Questions à traiter →
1. Énumérez tous les aides techniques et travaux cités en exemple dans le texte fourni, du cheminement pour fauteuil roulant jusqu'aux difficultés de préhension.
2. Recopiez, s'il vous plaît, le passage du texte fourni qui va de « Le cas par cas, c'est » à « de chaque personne. ».
3. D'après le texte fourni, dans quelle structure travaille Lionel Chomet ?

Dans cette profession, Isabelle Barilaro pratique à la fois en libéral (au sein de l'association Pact Arim des Hauts de Seine) et comme salariée au sein d'un établissement gériatrique du département. Dans les deux cas, elle accompagne la personne dans l'aménagement de son domicile, l'aide à améliorer son environnement en proposant des aides techniques et en prévoyant les travaux nécessaires : cheminements pour un fauteuil roulant, rampes d'accès pour passer des marches, barres d'appui, stylos ou couverts adaptés pour des difficultés de préhension… Bref, tout ce qui est nécessaire sur le lieu de vie, ainsi que sur le lieu de travail, pour permettre de reprendre une vie familiale, sociale et professionnelle. « C'est toujours du cas par cas, dit-elle, c'est de l'adaptation à LA personne, pas à un type de handicap : face à un même handicap, deux personnes différentes ne l'aborderont jamais de la même manière, en fonction de leurs habitudes, de leurs modes de vie… ».

Pour Isabelle, il s'agit d'être à l'écoute des souhaits et des difficultés de la personne, de mesurer avec elle ses aptitudes, ses besoins, et de définir les priorités. Concrètement, cela commence le plus souvent par des travaux dans la salle de bain, puis se prolonge par les circulations dans le logement, et enfin sur l'environnement extérieur immédiat et les entrées. « Ensuite on fait un compte-rendu à la personne, poursuit-elle, et bien sûr on l'accompagne dans ses démarches. Mais en priorité, on la laisse faire un maximum de choses par elle-même : plus elle est impliquée, mieux elle intègre le projet ! ». Elle précise toutefois qu'elle s'efforce de suivre la personne handicapée jusqu'au bout du processus, de l'aiguiller dans ses achats et ses contacts avec les installateurs, entreprises ou artisans. Pour ces travaux parfois atypiques, elle prend souvent contact en amont avec ces professionnels (« ça passe bien quand on explique le but de ces aménagements », avec un petit croquis par exemple), et fait systématiquement une visite après : « je reprends contact si il y a un souci. Le plus souvent, ils acceptent de revenir reprendre le chantier si nécessaire ».

 

L'architecte, l'accompagnement dans la conception du logement

 

Le cas par cas, c'est aussi une évidence pour Lionel Chomet. Architecte, lui-même en fauteuil, il travaille au sein du CAUE de Seine Saint-Denis. Les Conseils en Architecture, Urbanisme et Environnement sont des associations créées par les départements, qui s'adressent autant aux collectivités et qu'aux particuliers. Pour les situations de handicap, « mon activité est très complémentaire de celle de l'ergothérapeute, explique-t-il : elle évalue les gestes, la possibilité de les réaliser, alors que l'architecte conçoit les volumes et les espaces nécessaires ». Une mission de conseil « complexe, face à la multiplicité des cas particuliers. On est dans le pratique, spécifique pour chaque logement ». Car il n'existe ni catégorie, ni classement ni même de vocabulaire précis pour définir les situations, les mouvements, les besoins de chaque personne.

Extraits de données →
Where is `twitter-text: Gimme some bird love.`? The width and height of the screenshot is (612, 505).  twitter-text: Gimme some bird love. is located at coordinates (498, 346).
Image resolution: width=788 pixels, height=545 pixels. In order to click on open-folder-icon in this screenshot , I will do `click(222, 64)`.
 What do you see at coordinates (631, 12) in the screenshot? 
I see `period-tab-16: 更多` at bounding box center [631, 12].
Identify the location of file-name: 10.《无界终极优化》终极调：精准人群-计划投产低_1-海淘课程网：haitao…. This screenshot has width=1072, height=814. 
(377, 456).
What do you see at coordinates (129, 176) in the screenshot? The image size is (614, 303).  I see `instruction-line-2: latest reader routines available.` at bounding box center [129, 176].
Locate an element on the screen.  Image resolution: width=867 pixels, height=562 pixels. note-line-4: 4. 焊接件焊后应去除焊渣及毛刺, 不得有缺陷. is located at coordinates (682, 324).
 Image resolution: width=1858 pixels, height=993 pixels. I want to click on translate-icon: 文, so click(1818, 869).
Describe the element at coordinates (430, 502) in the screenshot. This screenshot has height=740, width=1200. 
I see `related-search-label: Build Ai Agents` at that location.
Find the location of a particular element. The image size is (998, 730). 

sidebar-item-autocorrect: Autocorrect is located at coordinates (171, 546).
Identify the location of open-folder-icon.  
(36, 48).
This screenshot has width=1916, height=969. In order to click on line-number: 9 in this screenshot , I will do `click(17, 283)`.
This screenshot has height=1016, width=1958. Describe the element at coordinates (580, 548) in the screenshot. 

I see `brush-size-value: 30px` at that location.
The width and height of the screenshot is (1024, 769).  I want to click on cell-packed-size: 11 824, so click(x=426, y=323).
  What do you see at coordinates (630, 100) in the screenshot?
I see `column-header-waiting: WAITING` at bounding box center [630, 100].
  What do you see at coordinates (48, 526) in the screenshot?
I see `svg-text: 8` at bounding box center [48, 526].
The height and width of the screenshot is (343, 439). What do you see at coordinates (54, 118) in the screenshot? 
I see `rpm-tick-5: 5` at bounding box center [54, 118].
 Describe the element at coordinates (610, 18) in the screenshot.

Résultats →
1.
- cheminements pour un fauteuil roulant
- rampes d'accès pour passer des marches
- barres d'appui
- stylos ou couverts adaptés pour des difficultés de préhension

2.
Le cas par cas, c'est aussi une évidence pour Lionel Chomet. Architecte, lui-même en fauteuil, il travaille au sein du CAUE de Seine Saint-Denis. Les Conseils en Architecture, Urbanisme et Environnement sont des associations créées par les départements, qui s'adressent autant aux collectivités et qu'aux particuliers. Pour les situations de handicap, « mon activité est très complémentaire de celle de l'ergothérapeute, explique-t-il : elle évalue les gestes, la possibilité de les réaliser, alors que l'architecte conçoit les volumes et les espaces nécessaires ». Une mission de conseil « complexe, face à la multiplicité des cas particuliers. On est dans le pratique, spécifique pour chaque logement ». Car il n'existe ni catégorie, ni classement ni même de vocabulaire précis pour définir les situations, les mouvements, les besoins de chaque personne.

3. Au sein du CAUE de Seine Saint-Denis.